━━━ Records supplied

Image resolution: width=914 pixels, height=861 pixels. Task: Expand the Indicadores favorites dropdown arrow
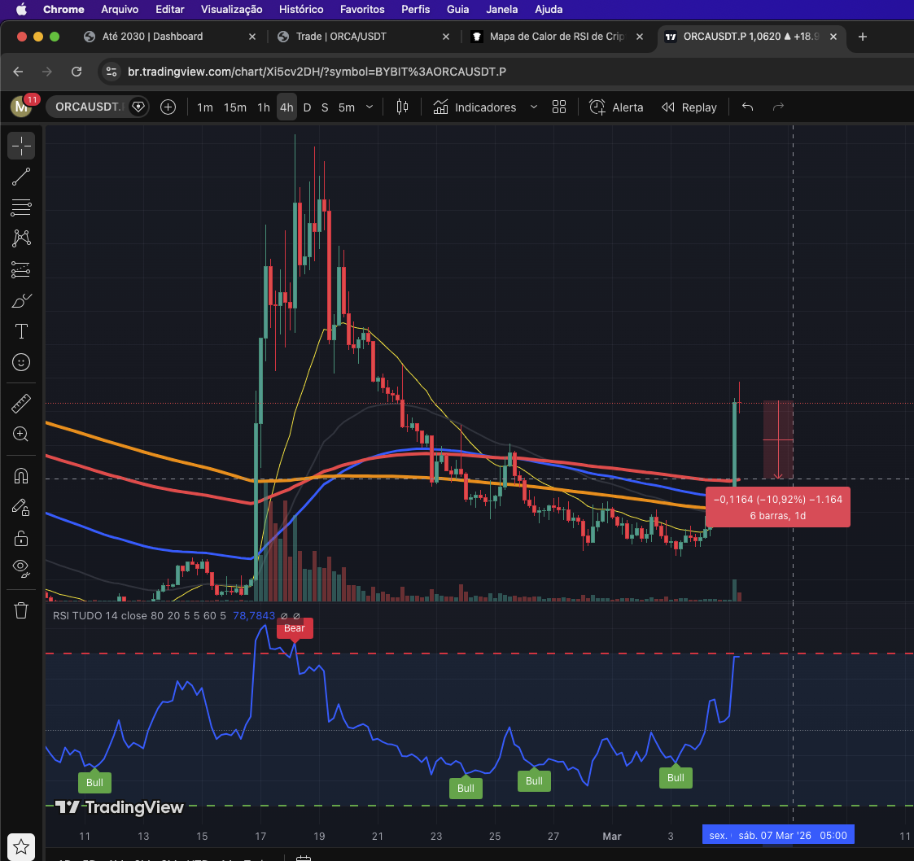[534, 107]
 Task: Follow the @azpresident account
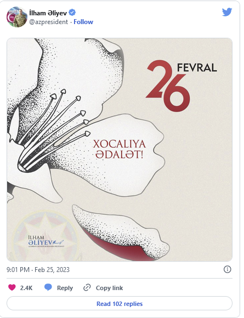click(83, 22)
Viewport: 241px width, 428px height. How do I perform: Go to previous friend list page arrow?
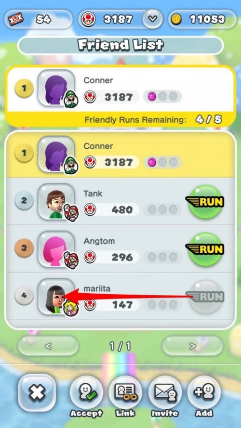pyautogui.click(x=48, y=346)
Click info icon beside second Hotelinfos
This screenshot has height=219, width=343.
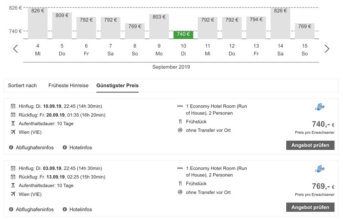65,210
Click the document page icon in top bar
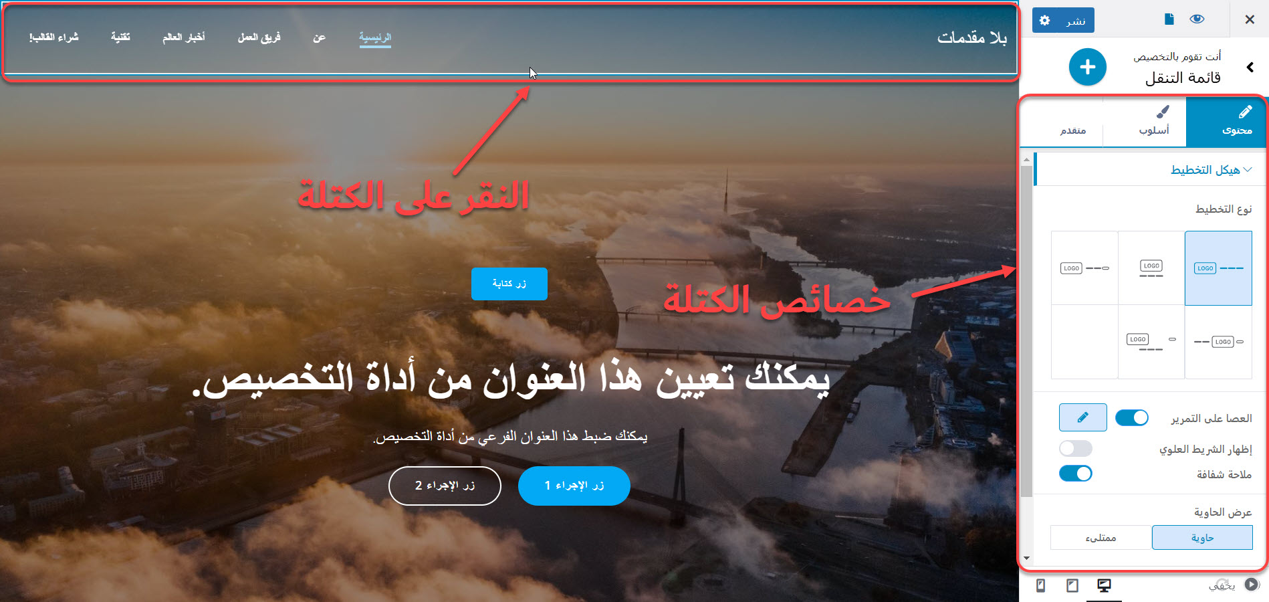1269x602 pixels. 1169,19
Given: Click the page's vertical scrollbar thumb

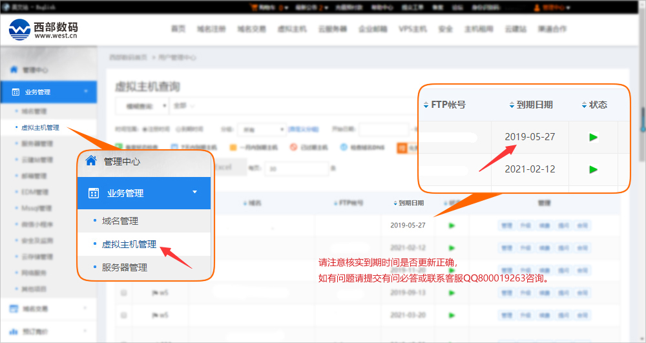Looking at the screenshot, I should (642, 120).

━━━━━━

* Problem to work on
Leave out the images and transcribe all the records exactly.

* Response area
Image resolution: width=914 pixels, height=861 pixels. Task: Expand the Indicadores favorites dropdown arrow
[534, 107]
 Task: Follow the @azpresident account
click(83, 22)
Viewport: 241px width, 428px height. How do I perform: Go to previous friend list page arrow?
pyautogui.click(x=48, y=346)
Click info icon beside second Hotelinfos
This screenshot has height=219, width=343.
65,210
Click the document page icon in top bar
1269x602 pixels. 1169,19
Given: Click the page's vertical scrollbar thumb

Looking at the screenshot, I should (642, 120).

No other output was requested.